Niewielkich rozmiarów pokrowiec zaprojektowano tak, aby wygodnie zmieściły się tam częściowo złożone słuchawki wraz z akcesoriami. Uważam jednak, że można było tu wycisnąć więcej (a właściwie mniej), bo słuchawki dają się złożyć do bardziej kompaktowych gabarytów, w efekcie pozwalając na upakowanie w jeszcze mniejszej przestrzeni. Mimo wszystko etui podróżne SONY zabiera mniej miejsca niż te zaprojektowane przez bezpośrednich konkurentów: Microsoft Surface Headphones 2 oraz Bose NC 700.

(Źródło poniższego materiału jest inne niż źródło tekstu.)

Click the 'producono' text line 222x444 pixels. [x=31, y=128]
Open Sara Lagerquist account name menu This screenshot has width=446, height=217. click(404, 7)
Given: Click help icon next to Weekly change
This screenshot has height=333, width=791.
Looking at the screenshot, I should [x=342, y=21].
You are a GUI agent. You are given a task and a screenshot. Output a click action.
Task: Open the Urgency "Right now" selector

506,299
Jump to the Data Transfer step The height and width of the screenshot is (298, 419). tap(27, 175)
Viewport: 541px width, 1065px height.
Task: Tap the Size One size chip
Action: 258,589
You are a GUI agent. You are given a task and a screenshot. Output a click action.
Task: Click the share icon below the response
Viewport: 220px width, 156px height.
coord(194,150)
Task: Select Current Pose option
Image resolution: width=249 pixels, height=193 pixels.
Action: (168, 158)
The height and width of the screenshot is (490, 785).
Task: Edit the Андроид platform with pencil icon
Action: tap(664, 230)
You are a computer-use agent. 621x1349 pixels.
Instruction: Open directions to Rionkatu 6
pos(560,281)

WH-1000XM4 (laureat nagrody na paskudną nazwę - brzmi jak imię dziecka celebrytów lub kod prototypu, a nie finalnego produktu) wykonane są w całości z plastiku pociągniętego matową warstwą, przypominającą w dotyku gumę. Słuchawki SONY zbudowano z ukłonem w stronę ogólnie pojętej jakości w kwestii dobranych materiałów oraz precyzji wykonania. Jest tu bardzo poprawnie, jednak nie emanują one premiumowością jak ma to miejsce na przykład w przypadku Bose NC 700 oraz Microsoft Surface Headphone 2, że o innych modelach w podobnym zakresie cenowym nie wspomnę (z Master & Dynamic na czele). Po prostu trzymając WH-1000XM4 w dłoni nie czuję tej kwoty, nie krzyczą one: "kosztujemy tysiąc sześćset", które należy położyć na ladzie sklepowej. We wzornictwie nie znajdziemy także nawet odrobiny szaleństwa - jest to sprawdzona konstrukcja słuchawek z zaledwie drobnymi akcentami w detalach: złote logo producenta oraz obramowanie mikrofonów. Słuchawki występują w dwóch odmianach kolorystycznych: czarnej oraz srebnej.

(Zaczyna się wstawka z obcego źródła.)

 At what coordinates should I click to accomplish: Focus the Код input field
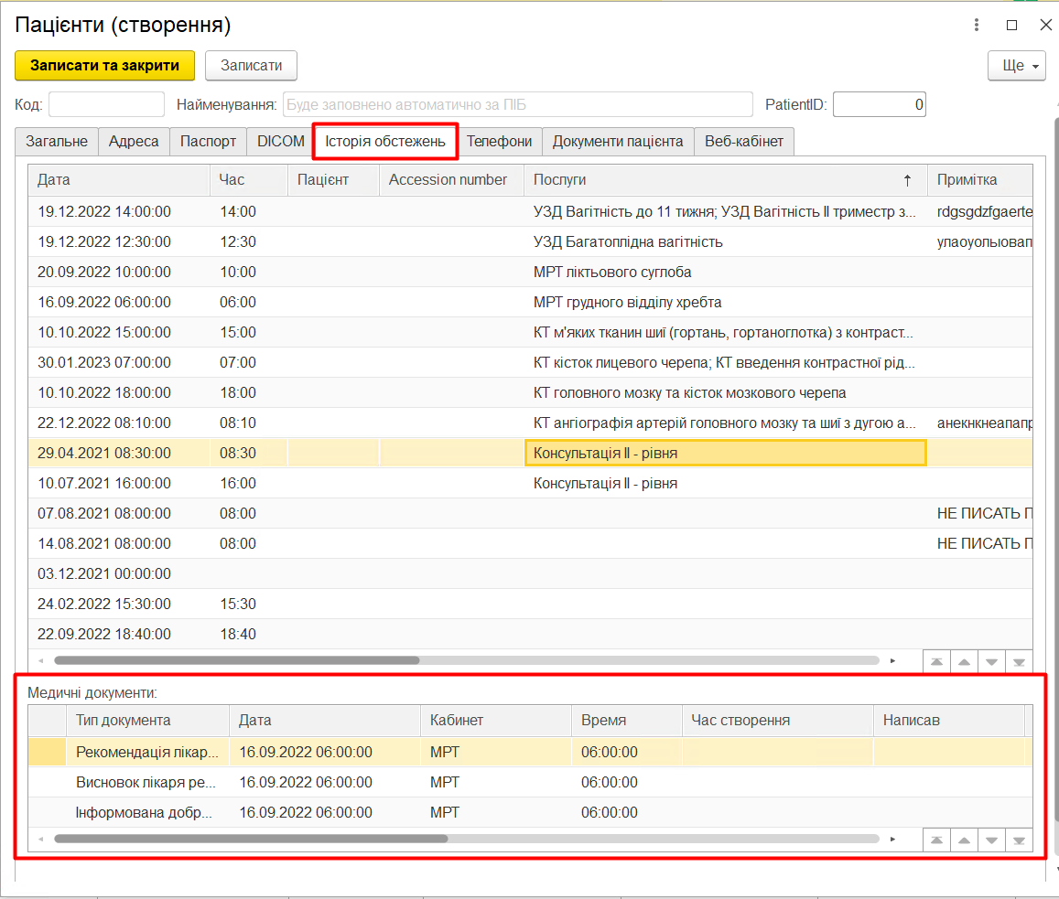click(106, 105)
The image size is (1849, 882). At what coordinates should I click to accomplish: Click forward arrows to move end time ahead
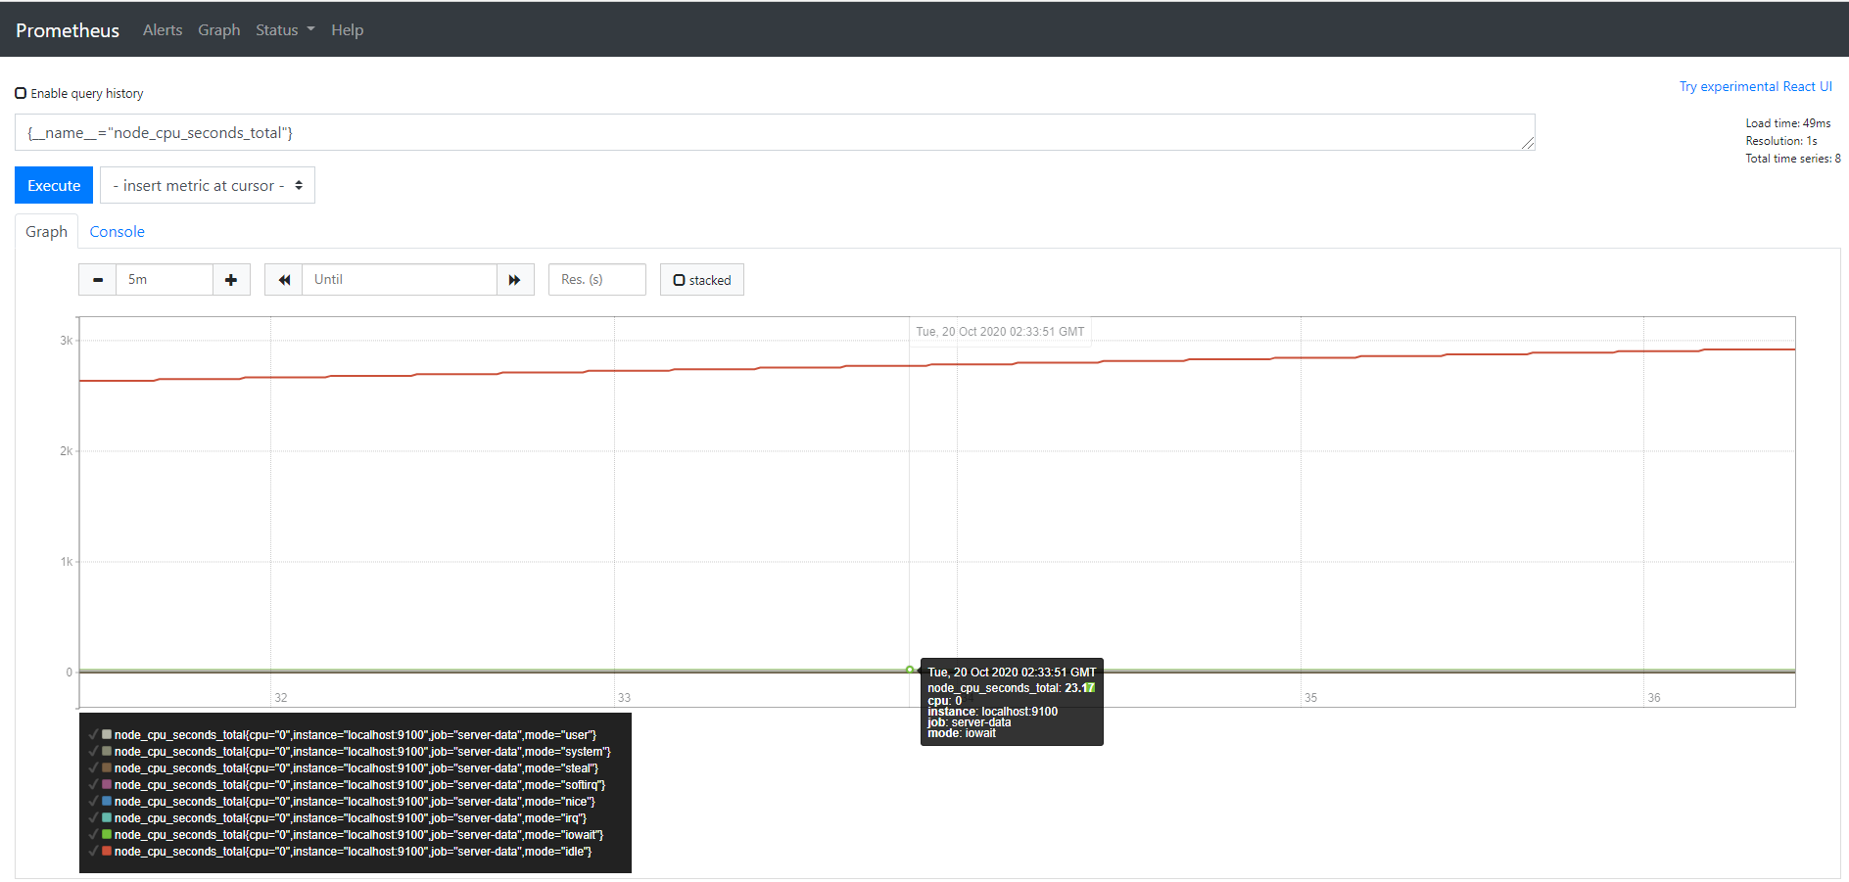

U dołu prawej słuchawki zainstalowano port USB C oraz diodę informującą o trwającym (kolor czerwony), bądź zakończonym (kolor czarny) ładowaniu akumulatora. Na lewej słuchawce natomiast znajdują się dwa przyciski (zasilania oraz funkcyjny), dioda kontrolna (kolor niebieski) oraz port słuchawkowy (3.5mm) zagłębiony w otworze o niewielkiej średnicy. Tu kieruję swoje pierwsze zastrzeżenie - takie umiejscowienie wejścia na Jacka eliminuje część przewodów z grubymi wtykami. Rozumiem, że te słuchawki z założenia nie będą często użytkowane na przewodzie, jednak skoro już producent zdecydował się dać taką możliwość, to szkoda, że konstrukcyjnie ten wybór ograniczył. Drugą moją uwagę kieruję do dołączonego do zestawu przewodu, który choć zakończony dość porządnymi końcówkami (w tym jedna kątowa), jest bardzo cienki i sprawia wrażenie wrzuconego na odczep. W przypadku słuchawek kosztujących ponad półtora tysiąca złotych można słusznie oczekiwać grubszego przewodu w eleganckim oplocie, nawet jeśli tylko garstka osób z niego skorzysta. Trzecią swoją uwagę kieruję do wspomnianych już wcześniej przycisków - całkowicie nie pasują do słuchawek ani tej klasy, ani o tak smukłym wzornictwie. Guziki są wąskie i mają ostre krawędzie, które są po prostu nieprzyjemne w dotyku.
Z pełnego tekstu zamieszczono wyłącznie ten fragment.